[Opening EXTRACT TO READ section]

The sports camera company’s vice-president of brand marketing and communications tells Tim Healey how a rough idea about rewarding the best amateur goal grew into its biggest brand communications platform.
You’ve worked across strategy, agency and client-side roles and now lead brand marketing and communications at Veo. How did that journey unfold?
I studied illustration at university. I wanted to be a Marvel comic book artist, but quickly realized that wasn’t going to pay the rent. I ended up in media sales at Haymarket, working on PR Week and Marketing Magazine, and that’s where I fell in love with marketing communications.
In my spare time, I was DJing, skating and playing American football, and what I was seeing in culture wasn’t reflected in brand communications. Magazines like Vice and Vibe were capturing it, but brands weren’t. So I started offering my services as a new business developer and advisor.
I moved to Copenhagen and launched a consultancy advising strategists on culture and how planning could be more responsive to trends. That ran for nine years. We worked with brands like Nike, Adidas and Ferrari. Looking back, we were quite arrogant. Our approach was very much: ‘we know culture, you don’t’, which led to some heated debates with clients.
I later moved into agencies, including Leo Burnett, but found that strategy in that environment is often limited by the need to ultimately deliver ads. There were opportunities to shape broader business direction, like product or design, that sat outside that remit.
After roles at Pandora and McCann, I made what felt like a risky move to join Veo, then a small startup with Series B funding. It probably seemed insane to leave a global agency for a business with little awareness at the time.
Five years later, we’re now at Series C, and we’ve taken the brand from ‘Who?’ to winning creative sports campaign of the year in 2025, doing the kind of fun, culturally relevant work I’ve always wanted to make.
Veo offer a camera and software system to enable recording and sharingof sporting moments.
What is the offer at Veo?
So Veo is one of Europe’s fastest growing SAAS companies and anchored in the sports technology category. We make 10 things, including a camera for recording sports that is relatively simple to use and broadcast-quality.
If you see a little green alien shape on a tripod on pitches all around the UK or the US, that’s probably us. On the back end is our AI-powered software that can analyze, dissect and livestream this footage.
So now we’ve got a situation where my mum, who lives in St. Lucia for half the year, watches my son’s games just as much as she watches the Premier League because we can stream for free. Democratization looms large in our DNA. We believe that everybody should have access. So that’s our journey.
What’s coming up for Veo in 2026?
Following our success, we’re in a new league, and we’re learning to be quite comfortable in that skin. We are fully in scale-up territory, moving towards being profitable as an organization.
That throws up some wonderful challenges now, as both a consumer electronics organization and a SaaS organization. We’re focused on growth, but also being robust with our existing structures: in our corporate communication, brand communication and brand experience. For example, how do people interact with us when they have a challenge? Customer service is crucial.

[Closing EXTRACT TO READ section]

◆ TASKS TO COMPLETE:
A: Copy everything in the Veo interview from "What is the" down to "that’s our journey.".
B: According to the Veo interview, why did the speaker start offering services as a new business developer and advisor? Explain in one to three sentences.

[Opening INFORMATION GIVEN section]

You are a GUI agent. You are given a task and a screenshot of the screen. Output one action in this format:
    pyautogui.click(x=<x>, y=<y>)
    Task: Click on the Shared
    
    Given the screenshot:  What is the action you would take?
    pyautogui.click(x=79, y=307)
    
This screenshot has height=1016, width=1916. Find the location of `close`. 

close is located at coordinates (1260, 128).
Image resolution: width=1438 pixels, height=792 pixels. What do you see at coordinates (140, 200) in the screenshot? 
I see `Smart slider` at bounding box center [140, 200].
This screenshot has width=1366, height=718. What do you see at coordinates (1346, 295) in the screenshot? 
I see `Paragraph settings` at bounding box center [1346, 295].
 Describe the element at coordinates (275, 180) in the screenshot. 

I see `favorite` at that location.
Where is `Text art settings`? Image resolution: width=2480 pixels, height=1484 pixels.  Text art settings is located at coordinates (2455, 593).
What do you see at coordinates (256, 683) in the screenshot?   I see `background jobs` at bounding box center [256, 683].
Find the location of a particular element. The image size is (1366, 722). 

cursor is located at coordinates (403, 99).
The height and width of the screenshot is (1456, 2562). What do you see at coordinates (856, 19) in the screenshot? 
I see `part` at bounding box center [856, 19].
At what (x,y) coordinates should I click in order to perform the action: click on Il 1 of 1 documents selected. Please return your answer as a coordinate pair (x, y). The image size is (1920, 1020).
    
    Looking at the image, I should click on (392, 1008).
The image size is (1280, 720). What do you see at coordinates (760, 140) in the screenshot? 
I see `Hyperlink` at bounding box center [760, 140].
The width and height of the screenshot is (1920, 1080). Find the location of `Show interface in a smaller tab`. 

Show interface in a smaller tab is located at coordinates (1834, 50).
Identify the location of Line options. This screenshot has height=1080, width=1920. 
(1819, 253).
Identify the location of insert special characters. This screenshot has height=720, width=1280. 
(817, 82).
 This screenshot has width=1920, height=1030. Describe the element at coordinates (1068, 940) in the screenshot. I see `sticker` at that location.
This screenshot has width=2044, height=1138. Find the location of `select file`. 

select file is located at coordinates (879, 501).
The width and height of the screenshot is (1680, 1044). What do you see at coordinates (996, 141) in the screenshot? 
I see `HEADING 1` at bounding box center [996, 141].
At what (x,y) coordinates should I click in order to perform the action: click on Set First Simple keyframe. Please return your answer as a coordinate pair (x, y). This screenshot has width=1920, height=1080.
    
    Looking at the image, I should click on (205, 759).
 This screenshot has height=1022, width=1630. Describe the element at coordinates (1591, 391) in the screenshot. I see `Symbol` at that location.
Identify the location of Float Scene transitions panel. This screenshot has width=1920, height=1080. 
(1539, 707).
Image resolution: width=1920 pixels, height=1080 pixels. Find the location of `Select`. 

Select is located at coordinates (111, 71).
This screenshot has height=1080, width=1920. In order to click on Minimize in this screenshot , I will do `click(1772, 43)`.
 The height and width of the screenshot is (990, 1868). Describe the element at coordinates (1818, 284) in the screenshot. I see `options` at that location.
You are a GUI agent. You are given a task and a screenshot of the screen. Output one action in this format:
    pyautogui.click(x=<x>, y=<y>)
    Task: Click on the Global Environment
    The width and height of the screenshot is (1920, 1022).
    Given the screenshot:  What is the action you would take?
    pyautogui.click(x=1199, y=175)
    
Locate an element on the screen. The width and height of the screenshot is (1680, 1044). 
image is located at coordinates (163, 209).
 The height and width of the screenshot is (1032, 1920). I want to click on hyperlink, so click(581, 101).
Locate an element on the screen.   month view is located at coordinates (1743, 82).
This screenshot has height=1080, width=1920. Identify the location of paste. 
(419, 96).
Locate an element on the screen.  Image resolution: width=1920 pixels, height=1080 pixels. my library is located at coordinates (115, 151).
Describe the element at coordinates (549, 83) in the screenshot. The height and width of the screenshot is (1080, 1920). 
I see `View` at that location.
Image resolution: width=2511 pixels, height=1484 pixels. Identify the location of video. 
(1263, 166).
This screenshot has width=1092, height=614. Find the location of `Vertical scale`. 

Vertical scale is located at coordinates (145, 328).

[Closing INFORMATION GIVEN section]

◆ RESULTS BY TASK:
A:
What is the offer at Veo?
So Veo is one of Europe’s fastest growing SAAS companies and anchored in the sports technology category. We make 10 things, including a camera for recording sports that is relatively simple to use and broadcast-quality.
If you see a little green alien shape on a tripod on pitches all around the UK or the US, that’s probably us. On the back end is our AI-powered software that can analyze, dissect and livestream this footage.
So now we’ve got a situation where my mum, who lives in St. Lucia for half the year, watches my son’s games just as much as she watches the Premier League because we can stream for free. Democratization looms large in our DNA. We believe that everybody should have access. So that’s our journey.

B: Through DJing, skating and playing American football, the speaker saw that what was happening in culture wasn't reflected in brand communications. Magazines like Vice and Vibe were capturing it, but brands weren't, so the speaker began offering those services.